I was considering WriteFreely and PixelFed, but they don't seem to have an easy solution for running on Kubernetes (WriteFreely doesn't even have a production-ready docker image).
Is anyone else running federated services in their lab? Do you run any of them on Kubernetes?
I run plenty of services in my lab on k3s. Most of them I had to manually build charts for and add them to my cluster. I doubt anyone has built charts for Lemmy, maybe mastodon. Anything that's dockerized like Lemmy can be put into kubernetes, but it's going to take some doing. Good luck out there, and of course if you get it working then I think the maintainers would be happy to get a helm chart merged into their repo.
Yeah, that's the pain point - building and maintaining the charts.
Also, I know the charts likely wouldn't have to be super complex, but I'm used to working with Bitnami's charts that are massively complex - I just don't have the time to go that in-depth.
I start simple with mine. Start with the deployment, just getting the pod up and running, completely stateless. Get that stabilized, once that's happy then start moving onto the service, connecting to the UI. Then I finish anything else I can before adding in state - environment variables (first just in the deployment, then once that's done worry about a config map and secrets). (Adding volumes in just complicates it because then you have to reset those volumes if you want to go back to a clean state).
As a list:
Deployment (stateless) - get to not crash
Service - connect to it
Environment variables, extracting out what can be
Secrets, adding those to the chart
Volumes, adding in state
Move to a nice clean setup with a clean values.yaml.

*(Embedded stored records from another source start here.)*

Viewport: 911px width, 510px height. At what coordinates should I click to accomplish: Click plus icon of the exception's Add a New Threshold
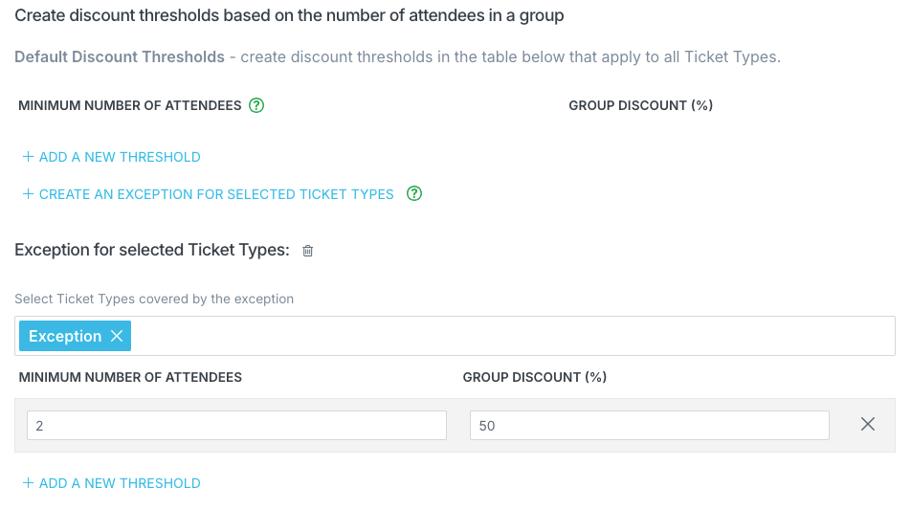coord(28,482)
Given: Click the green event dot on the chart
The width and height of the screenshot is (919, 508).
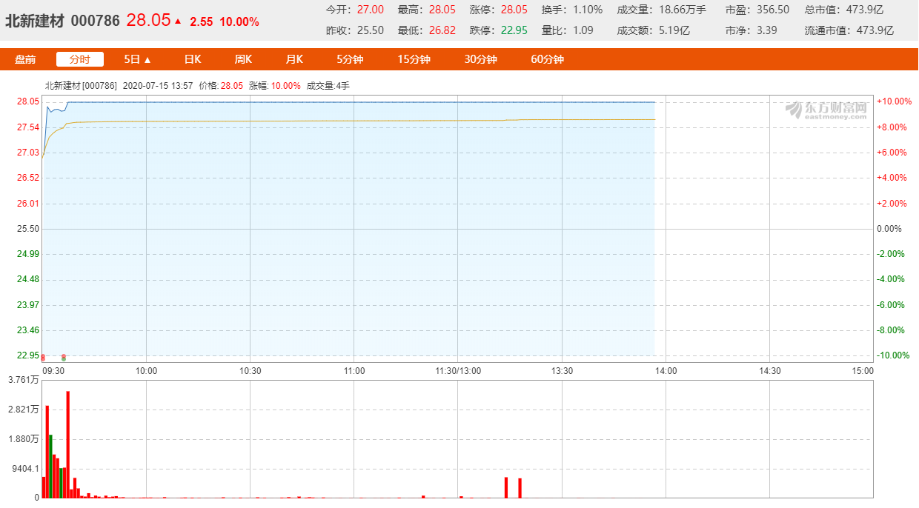Looking at the screenshot, I should [64, 359].
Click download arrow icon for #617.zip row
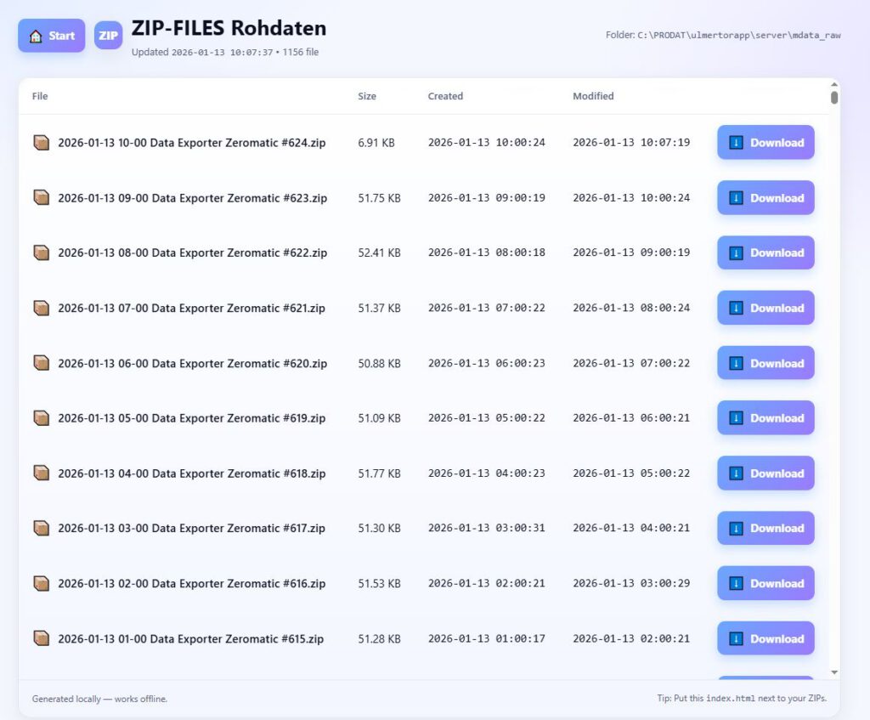This screenshot has width=870, height=720. [x=737, y=528]
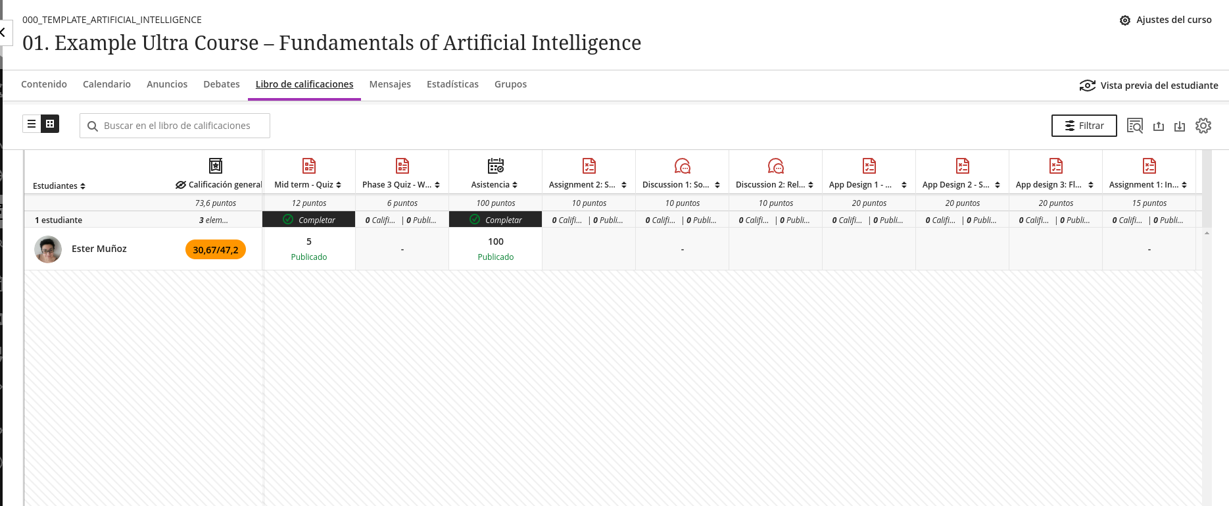Click the upload gradebook icon
The image size is (1229, 506).
coord(1159,126)
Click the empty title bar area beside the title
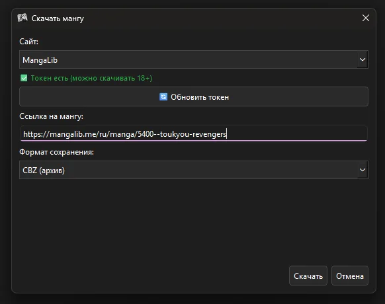Viewport: 385px width, 304px height. 221,18
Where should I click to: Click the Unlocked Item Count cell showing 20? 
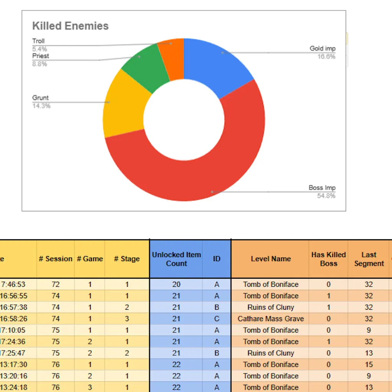(176, 284)
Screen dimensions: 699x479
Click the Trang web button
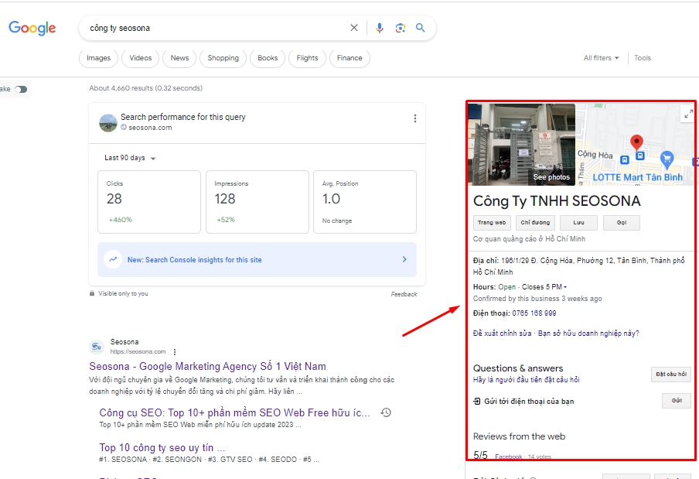point(491,223)
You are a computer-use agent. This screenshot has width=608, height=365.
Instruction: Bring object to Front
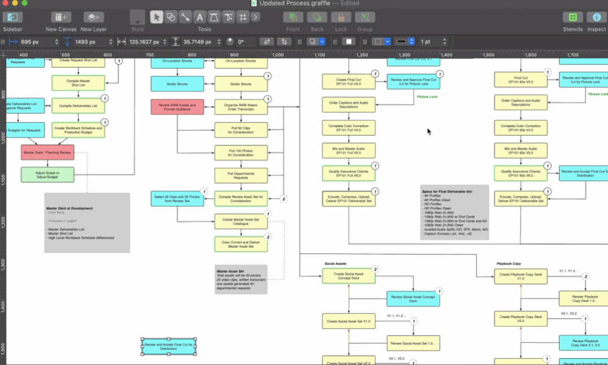(293, 18)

Finally, once your happy, then make it conform to other standards. Getting it stood up in k8s is the hard part, then customizing can come after.
I don’t like helm, so I use nix to maintain my fediverse deployments in kubernetes. Typically that'd just autoupdate itself to new releases, but for lemmy specifically I upgrade by hand nowadays since one release some time ago broke my deployment and its schema change was incompatible with the automated rollback.

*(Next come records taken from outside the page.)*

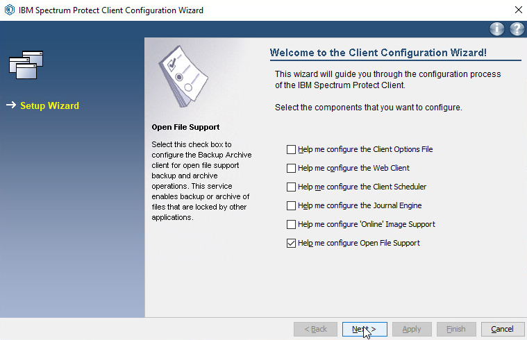527x340 pixels.
Task: Enable 'Online' Image Support checkbox
Action: click(x=291, y=224)
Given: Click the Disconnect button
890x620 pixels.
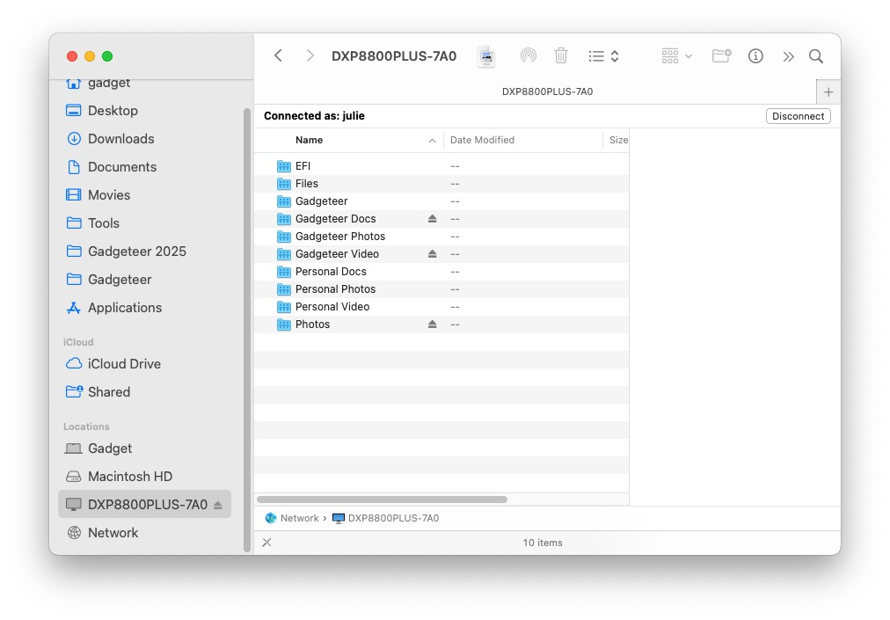Looking at the screenshot, I should click(x=798, y=116).
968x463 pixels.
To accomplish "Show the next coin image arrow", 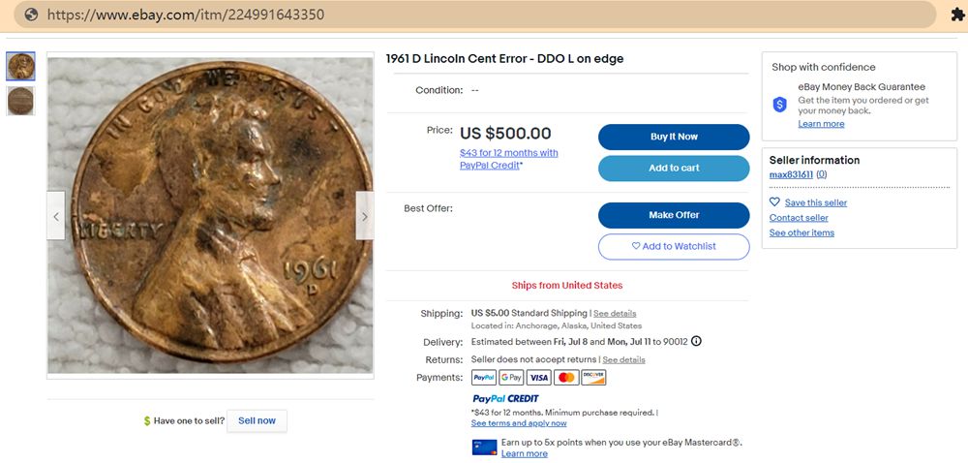I will point(365,216).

If they’re containerized they’ll run in a Kubernetes cluster, I’m sure you know this. Why not build the K8s infrastructure you need to get them functional? Or maybe Helm charts if you’re up for it.
Oh, I know I could get them to run with enough work. I just don't have that much time to spend on initial implementation and upkeep of the charts.

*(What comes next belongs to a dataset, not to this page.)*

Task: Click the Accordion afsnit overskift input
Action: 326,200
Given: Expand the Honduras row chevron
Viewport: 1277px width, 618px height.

I'm using FluxCD, which I believe can do deployments of plain Kubernetes manifests, but that still requires a decent amount of overhead to keep up to date.
Edit you also mentioned trouble creating them. I suggest looking into operator hub and using operators for postgres and redis and auth (keycloak?). This can get you down in the rabbit hole for making everything highly available too.
Yeah, I used to host a Matrix instance - could do that for this one too.
The issue is more about setting up the Kubernetes manifests and templating them. I usually use the chart's built-in postgres and redis config, though using an operator would make it more scalable for sure.
I'm using Authentik for auth, but I do also like Keycloak.
Yeah it's a bit of work sometimes. Synapse matrix kinda sucks too their philosophy of no environment variables for secrets. I ended up making an init container that hijacks my config map and I jet's the environment variables into the config
It's not kuberneties, but I run a family sized yunohost. It's great at installing and updating webapps. They have an awesome selection of federation apps like mastodon, writefreely, misskey, bookwyrm, and more.
For less than 5 users, I personally don't need kub, but it f I were to scale I would probably go that direction.
I've seen that around, but I prefer to run my own services instead of relying on a ready-built system like that. I find they don't offer that much customization options usually.